**Tarefa do exercício A:**
No texto de leitura, que valor numérico é adicionado à lista de rótulos para cada semáforo encontrado no XML?

**Texto de leitura:**
+ + + + +
In [21]:
import torch
import torchvision
from torchvision.models.detection import maskrcnn_resnet50_fpn
from torchvision.transforms import functional as F
import numpy as np
from PIL import Image
import cv2
import os
import xml.etree.ElementTree as ET

In [22]:
class TrafficLightDataset(torch.utils.data.Dataset):
    def __init__(self, imgs_path, annot_path, transforms=None):
        self.imgs_path = imgs_path
        self.annot_path = annot_path
        self.transforms = transforms
        
        # Lista de imagens e anotações
        self.imgs = sorted([img for img in os.listdir(imgs_path) if img.endswith('.jpg')])
        
    def __getitem__(self, idx):
        # Carregar imagem
        img_path = os.path.join(self.imgs_path, self.imgs[idx])
        img = Image.open(img_path).convert("RGB")
        
        # Converter imagem para tensor imediatamente
        img = F.to_tensor(img)
        
        # Carregar anotação XML correspondente
        ann_path = os.path.join(self.annot_path, self.imgs[idx].replace('.jpg', '.xml'))
        tree = ET.parse(ann_path)
        root = tree.getroot()
        
        boxes = []
        labels = []
        
        # Extrair informações do XML
        for obj in root.findall('object'):
            if obj.find('name').text.lower() == 'traffic light':
                bbox = obj.find('bndbox')
                xmin = float(bbox.find('xmin').text)
                ymin = float(bbox.find('ymin').text)
                xmax = float(bbox.find('xmax').text)
                ymax = float(bbox.find('ymax').text)
                
                boxes.append([xmin, ymin, xmax, ymax])
                labels.append(1)  # 1 para semáforo
        
        # Converter para tensores
        boxes = torch.as_tensor(boxes, dtype=torch.float32)
        labels = torch.as_tensor(labels, dtype=torch.int64)
        
        image_id = torch.tensor([idx])
+ + + + +
**Linhas armazenadas:**
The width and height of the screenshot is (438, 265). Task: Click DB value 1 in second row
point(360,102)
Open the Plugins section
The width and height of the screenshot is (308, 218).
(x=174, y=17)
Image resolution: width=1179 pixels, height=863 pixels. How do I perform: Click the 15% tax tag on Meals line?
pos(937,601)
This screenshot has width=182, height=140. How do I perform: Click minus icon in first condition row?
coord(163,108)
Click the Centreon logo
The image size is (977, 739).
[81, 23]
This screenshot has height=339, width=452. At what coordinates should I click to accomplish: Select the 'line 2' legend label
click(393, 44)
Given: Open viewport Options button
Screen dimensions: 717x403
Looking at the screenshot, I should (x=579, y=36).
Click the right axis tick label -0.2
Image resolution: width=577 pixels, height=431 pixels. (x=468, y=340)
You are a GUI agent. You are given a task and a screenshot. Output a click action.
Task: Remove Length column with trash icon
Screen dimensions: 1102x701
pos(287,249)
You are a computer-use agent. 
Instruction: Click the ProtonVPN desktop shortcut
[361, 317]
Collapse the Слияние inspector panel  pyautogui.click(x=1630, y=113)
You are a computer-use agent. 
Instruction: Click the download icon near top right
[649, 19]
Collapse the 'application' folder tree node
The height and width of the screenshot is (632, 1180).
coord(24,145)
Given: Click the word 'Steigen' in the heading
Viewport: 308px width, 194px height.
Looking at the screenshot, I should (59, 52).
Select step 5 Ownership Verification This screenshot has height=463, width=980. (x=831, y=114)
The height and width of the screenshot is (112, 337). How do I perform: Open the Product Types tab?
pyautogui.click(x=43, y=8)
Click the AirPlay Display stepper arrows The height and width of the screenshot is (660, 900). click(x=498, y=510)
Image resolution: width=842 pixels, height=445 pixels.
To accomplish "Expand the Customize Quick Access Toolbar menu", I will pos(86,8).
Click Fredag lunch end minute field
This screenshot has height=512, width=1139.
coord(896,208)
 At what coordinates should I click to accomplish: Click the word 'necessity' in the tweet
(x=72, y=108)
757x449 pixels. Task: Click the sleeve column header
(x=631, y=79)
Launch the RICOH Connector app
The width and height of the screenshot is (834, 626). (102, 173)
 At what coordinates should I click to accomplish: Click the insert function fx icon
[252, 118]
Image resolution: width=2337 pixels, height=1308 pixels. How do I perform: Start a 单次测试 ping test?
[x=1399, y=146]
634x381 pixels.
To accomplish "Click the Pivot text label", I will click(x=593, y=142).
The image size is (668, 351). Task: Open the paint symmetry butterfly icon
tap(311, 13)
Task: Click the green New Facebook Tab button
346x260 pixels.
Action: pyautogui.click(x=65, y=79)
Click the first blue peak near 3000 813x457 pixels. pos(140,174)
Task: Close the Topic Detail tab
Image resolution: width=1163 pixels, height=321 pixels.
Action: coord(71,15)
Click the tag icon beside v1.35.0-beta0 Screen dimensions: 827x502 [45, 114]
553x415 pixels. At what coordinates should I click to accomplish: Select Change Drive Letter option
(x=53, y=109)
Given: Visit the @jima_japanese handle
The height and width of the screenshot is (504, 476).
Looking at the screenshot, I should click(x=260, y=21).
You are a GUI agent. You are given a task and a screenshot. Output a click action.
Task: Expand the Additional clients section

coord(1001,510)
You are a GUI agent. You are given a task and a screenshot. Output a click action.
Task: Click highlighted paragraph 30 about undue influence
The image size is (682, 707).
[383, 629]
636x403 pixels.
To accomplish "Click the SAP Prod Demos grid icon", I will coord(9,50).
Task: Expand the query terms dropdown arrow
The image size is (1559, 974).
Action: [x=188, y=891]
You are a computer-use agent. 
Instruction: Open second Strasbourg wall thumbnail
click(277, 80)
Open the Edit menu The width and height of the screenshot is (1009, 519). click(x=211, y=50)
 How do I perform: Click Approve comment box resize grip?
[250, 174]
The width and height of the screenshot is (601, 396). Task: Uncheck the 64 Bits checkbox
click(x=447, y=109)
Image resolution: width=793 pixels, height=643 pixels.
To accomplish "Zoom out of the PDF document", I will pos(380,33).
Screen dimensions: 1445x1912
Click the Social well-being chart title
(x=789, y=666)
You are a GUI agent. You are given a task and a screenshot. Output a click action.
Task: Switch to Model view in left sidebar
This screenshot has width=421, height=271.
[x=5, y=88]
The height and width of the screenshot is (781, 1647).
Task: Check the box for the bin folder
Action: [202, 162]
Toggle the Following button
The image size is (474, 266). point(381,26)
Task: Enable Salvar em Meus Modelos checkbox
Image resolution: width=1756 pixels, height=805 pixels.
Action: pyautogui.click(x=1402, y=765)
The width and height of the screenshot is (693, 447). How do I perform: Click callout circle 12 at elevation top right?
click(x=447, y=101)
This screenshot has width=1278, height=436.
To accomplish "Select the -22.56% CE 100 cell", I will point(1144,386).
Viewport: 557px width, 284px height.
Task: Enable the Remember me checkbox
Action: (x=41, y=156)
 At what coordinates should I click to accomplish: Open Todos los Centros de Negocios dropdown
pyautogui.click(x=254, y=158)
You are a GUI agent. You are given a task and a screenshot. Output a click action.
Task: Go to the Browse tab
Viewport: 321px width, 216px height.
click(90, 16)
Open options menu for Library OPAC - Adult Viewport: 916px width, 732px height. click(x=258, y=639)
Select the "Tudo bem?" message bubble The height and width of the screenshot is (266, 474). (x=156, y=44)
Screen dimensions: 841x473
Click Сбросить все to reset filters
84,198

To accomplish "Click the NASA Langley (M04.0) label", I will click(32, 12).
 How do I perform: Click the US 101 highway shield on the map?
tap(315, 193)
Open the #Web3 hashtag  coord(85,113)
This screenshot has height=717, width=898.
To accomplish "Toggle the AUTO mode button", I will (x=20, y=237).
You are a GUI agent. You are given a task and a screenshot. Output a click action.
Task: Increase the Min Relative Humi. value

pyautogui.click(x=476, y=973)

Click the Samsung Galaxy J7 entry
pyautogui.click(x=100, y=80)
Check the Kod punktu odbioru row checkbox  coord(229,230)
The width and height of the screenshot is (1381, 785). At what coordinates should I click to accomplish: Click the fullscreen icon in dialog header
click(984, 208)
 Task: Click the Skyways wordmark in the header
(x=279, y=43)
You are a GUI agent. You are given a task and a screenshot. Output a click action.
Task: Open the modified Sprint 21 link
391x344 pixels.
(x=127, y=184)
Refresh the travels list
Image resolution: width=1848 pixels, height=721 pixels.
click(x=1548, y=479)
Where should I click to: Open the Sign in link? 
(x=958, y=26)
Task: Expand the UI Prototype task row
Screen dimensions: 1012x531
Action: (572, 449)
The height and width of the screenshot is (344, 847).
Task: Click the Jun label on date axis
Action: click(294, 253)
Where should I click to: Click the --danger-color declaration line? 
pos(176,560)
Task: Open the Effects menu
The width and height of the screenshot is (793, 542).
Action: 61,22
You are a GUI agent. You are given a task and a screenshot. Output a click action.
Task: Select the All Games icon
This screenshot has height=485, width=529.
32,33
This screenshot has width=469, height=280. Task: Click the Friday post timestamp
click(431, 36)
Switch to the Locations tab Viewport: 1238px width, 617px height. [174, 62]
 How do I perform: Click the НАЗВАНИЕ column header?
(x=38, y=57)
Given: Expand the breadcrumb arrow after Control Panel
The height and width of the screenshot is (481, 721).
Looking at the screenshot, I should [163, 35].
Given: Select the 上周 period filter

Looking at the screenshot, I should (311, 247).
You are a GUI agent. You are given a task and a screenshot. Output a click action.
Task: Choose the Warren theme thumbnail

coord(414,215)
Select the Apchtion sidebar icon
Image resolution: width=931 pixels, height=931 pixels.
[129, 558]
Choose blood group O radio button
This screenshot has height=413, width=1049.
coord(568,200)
+ + + + +
**Tarefa do exercício B:**
Nas linhas armazenadas, comece pela linha que contém "Open the Edit" e pare depois da linha que contém "I will pos(380,33).". Organize esse trecho como uma lista JSON de strings, uma por linha, sem as linhas em branco.

**Resposta final A:**
O valor 1.

**Resposta final B:**
[
  "Open the Edit menu The width and height of the screenshot is (1009, 519). click(x=211, y=50)",
  " How do I perform: Click Approve comment box resize grip?",
  "[250, 174]",
  "The width and height of the screenshot is (601, 396). Task: Uncheck the 64 Bits checkbox",
  "click(x=447, y=109)",
  "Image resolution: width=793 pixels, height=643 pixels.",
  "To accomplish \"Zoom out of the PDF document\", I will pos(380,33)."
]